Limitations of our study include the high specificity of the population, which makes these results difficult to extrapolate to all medical and healthcare professionals. Nonetheless, other researchers have found similar results in populations with highly variable degrees of prior knowledge on CHD [12, 13]. Additionally, we only evaluated the usefulness of 3D printed models for teaching a limited group of simple or moderate CHDs. This is mainly due to our population’s limited prior knowledge of CHD. Therefore, complex CHD such as double outlet right ventricle could not be assessed.

Additionally, we did not test the long-term increase in knowledge to assess knowledge retention. Therefore, we cannot predict whether the positive effects of learning from these models are sustained over a longer period of time.

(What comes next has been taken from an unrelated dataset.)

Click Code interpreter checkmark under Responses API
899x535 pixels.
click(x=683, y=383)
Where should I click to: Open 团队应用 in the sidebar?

Finally, 3D printed models do not necessarily provide a good representation of all aspects of heart anatomy and physiology since valve tissue is often poorly recreated. Verbal explanation and guidance remain fundamental for the model.

Conclusion

3D printed CHD models are a useful resource for teaching in medical schools improving significantly CHD knowledge acquisition for medical students. These findings re-emphasize the role of these models considering the range of CHD severities, and promote the use of this technology in teaching CHD to medical students.